=== What the exercise asks ===
Please copy every line from the records below that contains the string "will".

=== Information provided ===
[Start of section]

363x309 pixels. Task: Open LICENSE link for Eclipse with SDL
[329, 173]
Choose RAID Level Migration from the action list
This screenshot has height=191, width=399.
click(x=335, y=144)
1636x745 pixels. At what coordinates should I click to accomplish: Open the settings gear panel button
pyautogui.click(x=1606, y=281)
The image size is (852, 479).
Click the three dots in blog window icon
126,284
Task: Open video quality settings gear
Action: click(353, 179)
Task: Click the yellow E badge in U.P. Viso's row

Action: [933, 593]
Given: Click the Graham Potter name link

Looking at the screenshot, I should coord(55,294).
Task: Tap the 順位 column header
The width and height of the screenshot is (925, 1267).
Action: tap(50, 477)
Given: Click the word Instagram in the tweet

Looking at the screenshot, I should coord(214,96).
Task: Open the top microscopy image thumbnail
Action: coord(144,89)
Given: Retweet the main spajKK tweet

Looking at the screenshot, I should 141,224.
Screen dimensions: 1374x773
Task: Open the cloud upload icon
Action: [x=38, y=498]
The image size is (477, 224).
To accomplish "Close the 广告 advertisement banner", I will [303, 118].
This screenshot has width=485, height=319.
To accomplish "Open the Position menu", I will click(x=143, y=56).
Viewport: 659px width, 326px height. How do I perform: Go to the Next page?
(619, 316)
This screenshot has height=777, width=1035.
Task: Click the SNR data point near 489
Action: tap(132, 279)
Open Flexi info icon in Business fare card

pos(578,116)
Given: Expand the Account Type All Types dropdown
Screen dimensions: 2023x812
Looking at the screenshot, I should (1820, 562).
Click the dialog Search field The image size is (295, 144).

[End of section]

=== Solution below ===
To accomplish "Close the 广告 advertisement banner", I will [303, 118].
To accomplish "Open the Position menu", I will click(x=143, y=56).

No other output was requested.